Uttara Kaanda

S.L. Bhyrappa


Rated: 4.38 of 5 stars
4.38 · 8 ratings · 356 pages · Published: 16 Jan 2017

Uttara Kaanda by S.L. Bhyrappa
When Rama tells Sita, ‘I fought for my clan’s glory, not for you.’ Do you expect sita to remain unchanged?

On the original release of Uttara Kaanda, S.L. Bhyrappa's twenty-fourth novel, the stalwart of Kannada literature said that he had been so overwhelmed by Valmiki's Ramayana that he couldn't go beyond Ayodhya Kaanda. However, the all-pervasiveness of the Rama discourse on Indian writing and philosophy compelled him to examine the final volume of the original epic: Uttara Kaanda. It was a revelation. In it he saw Rama, Lakshmana and Sita as human. Lakshmana's subservience to his brother was not absolute; power had changed Rama; and Sita never recovered from the humiliation of her banishment.

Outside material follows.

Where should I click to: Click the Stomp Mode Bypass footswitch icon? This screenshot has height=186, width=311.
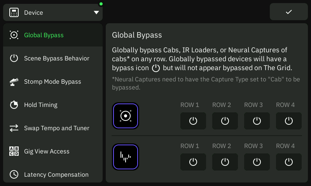click(14, 82)
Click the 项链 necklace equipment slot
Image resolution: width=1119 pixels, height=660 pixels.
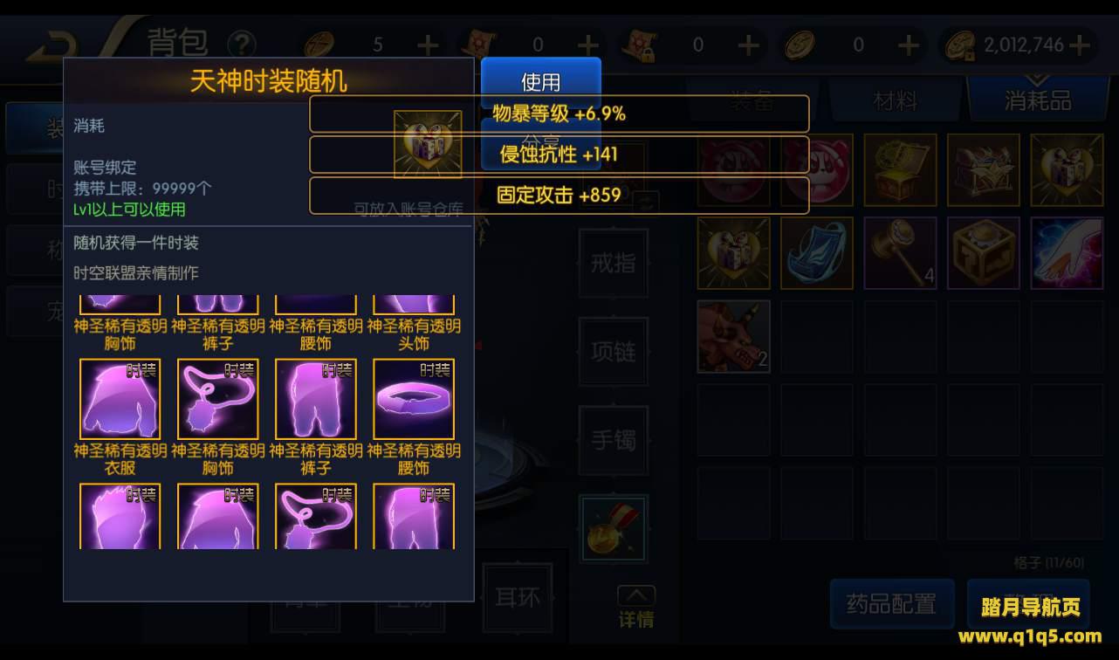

In Bhyrappa's Uttara Kaanda, Sita looks back on her life—abandoned at birth and abandoned again by her husband. Her entire life has been a quest for home, a sense of belonging. When they return from their long exile, Rama is anointed king of Ayodhya, but a pregnant Sita is sent away to live in a forest. Her exile doesn't end.

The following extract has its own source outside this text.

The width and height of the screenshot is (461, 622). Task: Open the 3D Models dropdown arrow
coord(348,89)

Uttara Kaanda is Sita’s soliloquy: O Rama, I loved the pure man you were in your youth, not the man you have become—not this man who is shackled by the royal throne. My love for you died sixteen years ago. A master of detail, Bhyrappa mines the ancient epic to humanise characters who have, for centuries, been looked upon as gods beyond reproach, bringing us as close as we’ll ever come to understanding them.